The part in bold is the key to keeping your momentum going in straight line. When you do this, you don't have opposite forces working against you as much, and your spin will be both less work to do, and flow much, much smoother. 

Hope this helps.


----------



## PaoloSmythe (Aug 19, 2007)

one nugget of advice regarding the spin of 3s (which never sat soundly with my purest heart...but there you go!!!)
was that you only ever needed to try to rotate round to a 270.... the final 90 degrees and thus a safe and smooth landing would be ensured by an 'opposite lock body twist' to finish the thing off.


----------



## Guest (Dec 12, 2007)

how do you do you dour 360's do you pop/ jump off or do you just use your speed.


----------



## sedition (Feb 8, 2007)

conradg_7 said:


> how do you do you dour 360's do you pop/ jump off or do you just use your speed.

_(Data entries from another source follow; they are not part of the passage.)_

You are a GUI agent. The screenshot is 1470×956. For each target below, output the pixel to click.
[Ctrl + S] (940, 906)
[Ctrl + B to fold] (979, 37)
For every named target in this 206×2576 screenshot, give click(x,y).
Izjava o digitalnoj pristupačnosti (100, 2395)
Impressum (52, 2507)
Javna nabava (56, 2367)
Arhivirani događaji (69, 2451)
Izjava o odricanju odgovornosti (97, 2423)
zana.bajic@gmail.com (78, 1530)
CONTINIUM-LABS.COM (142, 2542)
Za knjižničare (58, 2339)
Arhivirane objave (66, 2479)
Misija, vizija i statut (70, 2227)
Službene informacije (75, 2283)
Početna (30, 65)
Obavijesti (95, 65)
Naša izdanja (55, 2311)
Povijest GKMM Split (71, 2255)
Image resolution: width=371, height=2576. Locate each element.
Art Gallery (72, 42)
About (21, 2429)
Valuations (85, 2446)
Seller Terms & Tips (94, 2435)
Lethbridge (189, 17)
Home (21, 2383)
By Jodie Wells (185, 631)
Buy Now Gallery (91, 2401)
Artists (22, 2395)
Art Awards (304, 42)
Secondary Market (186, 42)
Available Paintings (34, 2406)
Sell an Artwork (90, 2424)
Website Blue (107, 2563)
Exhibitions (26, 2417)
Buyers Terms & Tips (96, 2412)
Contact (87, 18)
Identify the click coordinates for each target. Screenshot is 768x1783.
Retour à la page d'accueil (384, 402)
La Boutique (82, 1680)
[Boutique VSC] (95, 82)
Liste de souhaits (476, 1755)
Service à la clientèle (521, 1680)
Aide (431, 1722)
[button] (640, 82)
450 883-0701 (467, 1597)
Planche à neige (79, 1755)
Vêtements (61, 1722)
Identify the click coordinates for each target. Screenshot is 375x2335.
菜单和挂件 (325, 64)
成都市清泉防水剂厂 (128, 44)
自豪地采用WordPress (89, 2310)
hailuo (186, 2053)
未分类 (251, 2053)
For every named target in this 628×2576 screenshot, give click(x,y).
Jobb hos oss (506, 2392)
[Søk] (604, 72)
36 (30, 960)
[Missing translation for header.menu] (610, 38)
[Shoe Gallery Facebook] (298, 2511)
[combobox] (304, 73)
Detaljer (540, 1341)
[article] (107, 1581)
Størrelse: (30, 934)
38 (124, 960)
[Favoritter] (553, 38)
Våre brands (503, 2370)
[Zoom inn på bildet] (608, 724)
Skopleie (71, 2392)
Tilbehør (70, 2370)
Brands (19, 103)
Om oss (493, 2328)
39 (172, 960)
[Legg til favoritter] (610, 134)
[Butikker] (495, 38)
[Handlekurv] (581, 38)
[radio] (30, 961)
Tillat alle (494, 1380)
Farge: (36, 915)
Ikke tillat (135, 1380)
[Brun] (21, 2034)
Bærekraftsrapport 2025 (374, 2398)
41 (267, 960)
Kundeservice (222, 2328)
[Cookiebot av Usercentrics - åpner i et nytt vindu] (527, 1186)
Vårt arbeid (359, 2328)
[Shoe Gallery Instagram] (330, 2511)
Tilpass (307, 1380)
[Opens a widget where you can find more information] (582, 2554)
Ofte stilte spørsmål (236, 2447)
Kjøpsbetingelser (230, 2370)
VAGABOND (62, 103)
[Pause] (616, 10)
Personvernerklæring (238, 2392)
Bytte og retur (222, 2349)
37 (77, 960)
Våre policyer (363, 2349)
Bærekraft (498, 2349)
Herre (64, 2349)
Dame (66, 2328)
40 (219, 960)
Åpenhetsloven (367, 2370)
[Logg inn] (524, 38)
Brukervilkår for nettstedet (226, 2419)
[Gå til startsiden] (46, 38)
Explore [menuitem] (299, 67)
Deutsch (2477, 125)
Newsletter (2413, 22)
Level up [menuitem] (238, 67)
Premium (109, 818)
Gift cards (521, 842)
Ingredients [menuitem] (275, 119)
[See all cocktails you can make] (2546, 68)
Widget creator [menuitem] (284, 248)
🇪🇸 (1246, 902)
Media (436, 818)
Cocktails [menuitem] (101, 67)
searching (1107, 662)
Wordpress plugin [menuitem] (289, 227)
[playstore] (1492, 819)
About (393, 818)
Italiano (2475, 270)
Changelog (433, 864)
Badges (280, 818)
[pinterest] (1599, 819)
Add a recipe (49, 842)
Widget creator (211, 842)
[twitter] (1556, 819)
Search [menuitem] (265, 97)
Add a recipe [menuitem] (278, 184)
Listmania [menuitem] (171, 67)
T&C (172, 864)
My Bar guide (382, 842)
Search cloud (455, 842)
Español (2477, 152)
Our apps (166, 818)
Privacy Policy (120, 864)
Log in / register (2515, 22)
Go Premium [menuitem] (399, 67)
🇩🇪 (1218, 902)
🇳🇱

Both. Depends on the size of jump, the speed I'm going at, if I just decided to do one spur of the moment,planned it before hand, etc. 

Generally, more speed, bigger jump = less pop/jump. Less speed, samller jump, more pop/jump.


----------



## Guest (Dec 12, 2007)

k thanks....


----------



## Guest (Jan 2, 2008)

after reading the guides, I got the impression that you are looking backwards, or uphill, as you land. is this correct?


----------